*** Source material
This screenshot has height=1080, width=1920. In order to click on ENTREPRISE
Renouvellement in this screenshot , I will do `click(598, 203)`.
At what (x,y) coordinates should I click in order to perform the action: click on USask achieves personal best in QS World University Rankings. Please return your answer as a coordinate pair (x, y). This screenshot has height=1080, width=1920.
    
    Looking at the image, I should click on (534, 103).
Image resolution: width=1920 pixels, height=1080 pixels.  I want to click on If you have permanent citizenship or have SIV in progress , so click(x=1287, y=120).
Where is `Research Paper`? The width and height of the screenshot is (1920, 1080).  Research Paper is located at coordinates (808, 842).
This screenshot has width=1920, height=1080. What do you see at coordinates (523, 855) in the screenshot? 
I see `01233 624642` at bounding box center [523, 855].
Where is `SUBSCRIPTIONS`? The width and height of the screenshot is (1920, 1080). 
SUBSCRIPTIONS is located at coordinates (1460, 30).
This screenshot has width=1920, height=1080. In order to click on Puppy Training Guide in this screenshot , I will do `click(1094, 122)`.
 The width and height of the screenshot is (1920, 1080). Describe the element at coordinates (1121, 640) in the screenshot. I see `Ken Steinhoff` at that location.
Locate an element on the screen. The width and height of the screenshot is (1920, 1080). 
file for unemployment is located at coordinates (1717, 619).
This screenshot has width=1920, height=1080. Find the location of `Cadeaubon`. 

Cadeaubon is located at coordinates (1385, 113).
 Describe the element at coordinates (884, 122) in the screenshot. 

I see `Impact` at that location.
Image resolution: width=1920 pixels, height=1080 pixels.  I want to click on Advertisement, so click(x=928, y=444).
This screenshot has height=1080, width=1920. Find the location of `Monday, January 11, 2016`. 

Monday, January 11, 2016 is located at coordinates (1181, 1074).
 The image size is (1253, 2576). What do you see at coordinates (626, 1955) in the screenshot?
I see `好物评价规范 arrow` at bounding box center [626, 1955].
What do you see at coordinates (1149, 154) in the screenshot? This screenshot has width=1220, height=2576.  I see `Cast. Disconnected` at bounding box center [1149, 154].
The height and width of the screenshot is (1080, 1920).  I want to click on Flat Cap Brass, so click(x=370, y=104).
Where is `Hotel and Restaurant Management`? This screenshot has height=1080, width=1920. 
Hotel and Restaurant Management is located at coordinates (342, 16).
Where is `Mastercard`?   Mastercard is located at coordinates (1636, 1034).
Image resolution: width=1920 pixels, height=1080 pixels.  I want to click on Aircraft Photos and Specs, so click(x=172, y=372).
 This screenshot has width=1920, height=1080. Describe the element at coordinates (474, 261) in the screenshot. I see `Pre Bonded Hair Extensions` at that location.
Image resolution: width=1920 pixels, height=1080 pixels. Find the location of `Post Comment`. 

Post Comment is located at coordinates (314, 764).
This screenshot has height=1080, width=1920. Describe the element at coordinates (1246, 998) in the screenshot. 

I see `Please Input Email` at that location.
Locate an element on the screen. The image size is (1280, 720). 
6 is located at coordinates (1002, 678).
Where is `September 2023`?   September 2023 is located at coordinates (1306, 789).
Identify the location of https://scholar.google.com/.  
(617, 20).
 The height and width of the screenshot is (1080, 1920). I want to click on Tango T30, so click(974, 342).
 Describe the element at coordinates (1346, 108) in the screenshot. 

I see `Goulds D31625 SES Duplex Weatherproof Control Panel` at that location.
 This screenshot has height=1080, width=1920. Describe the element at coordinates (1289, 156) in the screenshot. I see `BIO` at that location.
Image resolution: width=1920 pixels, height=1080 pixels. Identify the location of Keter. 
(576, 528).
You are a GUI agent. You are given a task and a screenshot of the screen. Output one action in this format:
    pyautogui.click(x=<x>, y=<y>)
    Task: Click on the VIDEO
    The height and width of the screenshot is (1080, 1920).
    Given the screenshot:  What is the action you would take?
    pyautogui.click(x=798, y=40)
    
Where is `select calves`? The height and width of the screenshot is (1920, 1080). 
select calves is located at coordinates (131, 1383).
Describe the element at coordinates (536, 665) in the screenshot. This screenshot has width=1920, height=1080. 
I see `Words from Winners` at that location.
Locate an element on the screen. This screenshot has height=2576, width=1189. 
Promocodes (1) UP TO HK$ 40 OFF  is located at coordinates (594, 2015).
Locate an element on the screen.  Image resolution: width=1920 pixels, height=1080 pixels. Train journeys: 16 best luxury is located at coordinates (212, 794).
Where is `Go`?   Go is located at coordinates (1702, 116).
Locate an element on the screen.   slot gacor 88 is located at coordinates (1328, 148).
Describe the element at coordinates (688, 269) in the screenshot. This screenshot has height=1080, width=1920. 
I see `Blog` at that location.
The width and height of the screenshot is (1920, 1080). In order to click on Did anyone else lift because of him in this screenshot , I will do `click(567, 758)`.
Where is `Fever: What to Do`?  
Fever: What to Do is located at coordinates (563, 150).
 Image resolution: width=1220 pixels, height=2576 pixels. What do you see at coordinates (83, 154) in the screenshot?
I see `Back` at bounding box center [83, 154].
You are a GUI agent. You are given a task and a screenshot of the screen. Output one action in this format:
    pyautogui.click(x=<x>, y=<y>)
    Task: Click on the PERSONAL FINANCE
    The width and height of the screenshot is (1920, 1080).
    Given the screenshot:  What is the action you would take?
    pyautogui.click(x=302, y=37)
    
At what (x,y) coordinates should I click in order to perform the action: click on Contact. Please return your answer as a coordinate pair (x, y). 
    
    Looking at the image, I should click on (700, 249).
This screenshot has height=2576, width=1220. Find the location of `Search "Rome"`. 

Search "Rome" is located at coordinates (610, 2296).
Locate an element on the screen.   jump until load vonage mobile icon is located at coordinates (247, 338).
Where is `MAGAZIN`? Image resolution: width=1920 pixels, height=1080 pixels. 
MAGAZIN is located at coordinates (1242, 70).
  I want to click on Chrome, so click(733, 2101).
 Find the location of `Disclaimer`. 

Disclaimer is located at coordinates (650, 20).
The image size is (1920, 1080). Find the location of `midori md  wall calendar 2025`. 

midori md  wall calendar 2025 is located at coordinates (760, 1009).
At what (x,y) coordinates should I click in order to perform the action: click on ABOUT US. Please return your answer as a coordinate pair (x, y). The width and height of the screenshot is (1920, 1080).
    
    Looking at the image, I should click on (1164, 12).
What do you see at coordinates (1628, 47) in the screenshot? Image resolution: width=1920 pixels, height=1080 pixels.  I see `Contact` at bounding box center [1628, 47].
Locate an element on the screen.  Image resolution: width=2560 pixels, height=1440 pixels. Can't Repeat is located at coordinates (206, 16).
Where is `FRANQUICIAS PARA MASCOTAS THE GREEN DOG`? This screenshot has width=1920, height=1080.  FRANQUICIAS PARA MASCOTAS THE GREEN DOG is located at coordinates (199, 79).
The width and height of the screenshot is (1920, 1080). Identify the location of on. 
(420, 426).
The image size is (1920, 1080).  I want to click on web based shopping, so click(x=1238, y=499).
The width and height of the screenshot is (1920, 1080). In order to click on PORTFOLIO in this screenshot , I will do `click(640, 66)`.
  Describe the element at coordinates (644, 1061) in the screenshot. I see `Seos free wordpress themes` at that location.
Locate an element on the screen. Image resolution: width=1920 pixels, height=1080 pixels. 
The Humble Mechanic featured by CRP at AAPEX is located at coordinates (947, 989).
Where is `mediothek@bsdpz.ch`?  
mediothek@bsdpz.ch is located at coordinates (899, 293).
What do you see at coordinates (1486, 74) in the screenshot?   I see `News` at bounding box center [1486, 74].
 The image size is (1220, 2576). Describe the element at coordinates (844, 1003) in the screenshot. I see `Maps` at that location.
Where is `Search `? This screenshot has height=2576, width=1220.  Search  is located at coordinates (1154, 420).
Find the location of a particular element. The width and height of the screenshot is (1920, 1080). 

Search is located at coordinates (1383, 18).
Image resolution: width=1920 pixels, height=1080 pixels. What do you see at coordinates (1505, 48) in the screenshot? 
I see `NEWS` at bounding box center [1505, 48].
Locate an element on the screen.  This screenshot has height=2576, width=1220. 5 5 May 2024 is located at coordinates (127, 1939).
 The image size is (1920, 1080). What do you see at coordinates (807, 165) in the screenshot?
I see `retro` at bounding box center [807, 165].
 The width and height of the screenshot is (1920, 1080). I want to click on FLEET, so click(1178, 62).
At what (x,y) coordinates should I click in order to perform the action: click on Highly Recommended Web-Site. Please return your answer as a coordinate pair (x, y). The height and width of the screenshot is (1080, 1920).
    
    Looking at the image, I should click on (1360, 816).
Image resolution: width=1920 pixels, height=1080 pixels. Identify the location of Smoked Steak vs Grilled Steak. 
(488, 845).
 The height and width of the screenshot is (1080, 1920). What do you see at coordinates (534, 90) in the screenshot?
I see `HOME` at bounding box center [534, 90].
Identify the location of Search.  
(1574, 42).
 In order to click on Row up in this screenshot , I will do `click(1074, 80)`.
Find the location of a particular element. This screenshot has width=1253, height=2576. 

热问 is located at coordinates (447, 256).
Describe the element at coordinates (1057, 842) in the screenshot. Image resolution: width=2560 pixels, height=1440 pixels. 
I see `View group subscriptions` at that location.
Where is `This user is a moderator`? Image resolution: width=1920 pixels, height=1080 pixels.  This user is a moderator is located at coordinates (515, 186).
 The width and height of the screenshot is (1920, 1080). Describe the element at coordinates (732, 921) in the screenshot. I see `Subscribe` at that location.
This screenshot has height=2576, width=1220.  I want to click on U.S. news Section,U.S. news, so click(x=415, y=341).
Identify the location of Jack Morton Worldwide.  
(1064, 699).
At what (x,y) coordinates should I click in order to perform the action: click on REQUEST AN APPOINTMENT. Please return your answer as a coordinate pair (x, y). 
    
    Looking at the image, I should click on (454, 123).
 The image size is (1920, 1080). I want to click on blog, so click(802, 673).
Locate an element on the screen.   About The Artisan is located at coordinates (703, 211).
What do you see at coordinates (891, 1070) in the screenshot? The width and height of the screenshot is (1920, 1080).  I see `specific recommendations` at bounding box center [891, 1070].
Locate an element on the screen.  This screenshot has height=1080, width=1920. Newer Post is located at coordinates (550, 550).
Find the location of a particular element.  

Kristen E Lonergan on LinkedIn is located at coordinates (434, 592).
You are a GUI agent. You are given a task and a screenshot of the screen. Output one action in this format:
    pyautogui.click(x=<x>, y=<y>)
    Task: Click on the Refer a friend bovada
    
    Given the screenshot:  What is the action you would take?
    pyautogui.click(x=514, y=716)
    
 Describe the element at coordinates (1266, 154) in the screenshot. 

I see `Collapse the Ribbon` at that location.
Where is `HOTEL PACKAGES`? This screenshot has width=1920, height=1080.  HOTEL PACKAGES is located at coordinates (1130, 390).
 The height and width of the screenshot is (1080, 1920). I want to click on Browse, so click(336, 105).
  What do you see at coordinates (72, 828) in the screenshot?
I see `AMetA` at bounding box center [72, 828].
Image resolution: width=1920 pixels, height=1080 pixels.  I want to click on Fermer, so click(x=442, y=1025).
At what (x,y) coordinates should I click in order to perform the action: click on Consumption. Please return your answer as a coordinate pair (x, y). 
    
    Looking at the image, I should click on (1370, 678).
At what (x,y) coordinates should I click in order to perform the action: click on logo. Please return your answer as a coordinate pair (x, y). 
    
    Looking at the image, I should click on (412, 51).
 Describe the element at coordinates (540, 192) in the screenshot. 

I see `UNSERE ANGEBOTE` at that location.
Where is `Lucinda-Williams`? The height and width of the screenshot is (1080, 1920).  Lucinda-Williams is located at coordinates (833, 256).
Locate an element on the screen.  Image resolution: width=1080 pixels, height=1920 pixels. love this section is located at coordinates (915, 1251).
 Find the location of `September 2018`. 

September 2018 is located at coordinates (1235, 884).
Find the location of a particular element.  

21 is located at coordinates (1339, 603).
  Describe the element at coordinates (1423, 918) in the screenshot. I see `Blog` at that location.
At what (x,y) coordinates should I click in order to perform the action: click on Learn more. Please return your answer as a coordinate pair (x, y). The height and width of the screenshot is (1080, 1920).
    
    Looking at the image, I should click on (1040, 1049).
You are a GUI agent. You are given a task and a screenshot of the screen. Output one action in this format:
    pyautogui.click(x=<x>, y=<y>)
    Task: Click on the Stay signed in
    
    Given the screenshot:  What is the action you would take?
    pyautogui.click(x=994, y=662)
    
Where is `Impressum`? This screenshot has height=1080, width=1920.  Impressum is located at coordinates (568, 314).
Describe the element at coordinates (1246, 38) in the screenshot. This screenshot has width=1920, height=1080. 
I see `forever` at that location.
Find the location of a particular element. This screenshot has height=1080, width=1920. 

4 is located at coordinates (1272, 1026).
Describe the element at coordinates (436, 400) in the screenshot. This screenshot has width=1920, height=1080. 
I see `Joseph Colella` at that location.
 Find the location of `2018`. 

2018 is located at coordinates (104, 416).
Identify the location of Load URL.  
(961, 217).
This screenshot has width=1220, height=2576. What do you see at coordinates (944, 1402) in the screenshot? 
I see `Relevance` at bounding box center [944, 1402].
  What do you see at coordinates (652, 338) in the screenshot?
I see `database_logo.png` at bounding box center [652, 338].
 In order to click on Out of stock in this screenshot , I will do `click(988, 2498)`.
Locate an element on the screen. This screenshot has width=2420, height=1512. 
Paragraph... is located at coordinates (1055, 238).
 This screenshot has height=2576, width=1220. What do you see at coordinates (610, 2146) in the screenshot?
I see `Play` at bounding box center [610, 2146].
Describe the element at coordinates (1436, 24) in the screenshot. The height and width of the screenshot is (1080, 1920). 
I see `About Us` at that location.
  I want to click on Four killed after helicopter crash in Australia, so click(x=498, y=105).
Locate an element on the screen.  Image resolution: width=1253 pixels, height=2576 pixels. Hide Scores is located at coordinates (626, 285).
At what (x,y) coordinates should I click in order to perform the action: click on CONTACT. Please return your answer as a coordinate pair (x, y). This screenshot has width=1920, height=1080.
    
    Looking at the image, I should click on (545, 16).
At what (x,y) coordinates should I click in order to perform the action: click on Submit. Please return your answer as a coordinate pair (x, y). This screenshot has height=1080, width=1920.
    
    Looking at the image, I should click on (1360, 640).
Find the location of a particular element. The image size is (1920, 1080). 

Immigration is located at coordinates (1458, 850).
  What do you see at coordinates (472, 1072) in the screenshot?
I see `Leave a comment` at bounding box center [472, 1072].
******
Task description →
Copy the stretch of the listing above from the line containing "This screenshot has height=2576, width=1220. Find" through the line containing "coordinates (760, 1009).", with both of those lines included and nothing changed.

Task response →
This screenshot has height=2576, width=1220. Find the location of `Search "Rome"`. 

Search "Rome" is located at coordinates (610, 2296).
Locate an element on the screen.   jump until load vonage mobile icon is located at coordinates (247, 338).
Where is `MAGAZIN`? Image resolution: width=1920 pixels, height=1080 pixels. 
MAGAZIN is located at coordinates (1242, 70).
  I want to click on Chrome, so click(733, 2101).
 Find the location of `Disclaimer`. 

Disclaimer is located at coordinates (650, 20).
The image size is (1920, 1080). Find the location of `midori md  wall calendar 2025`. 

midori md  wall calendar 2025 is located at coordinates (760, 1009).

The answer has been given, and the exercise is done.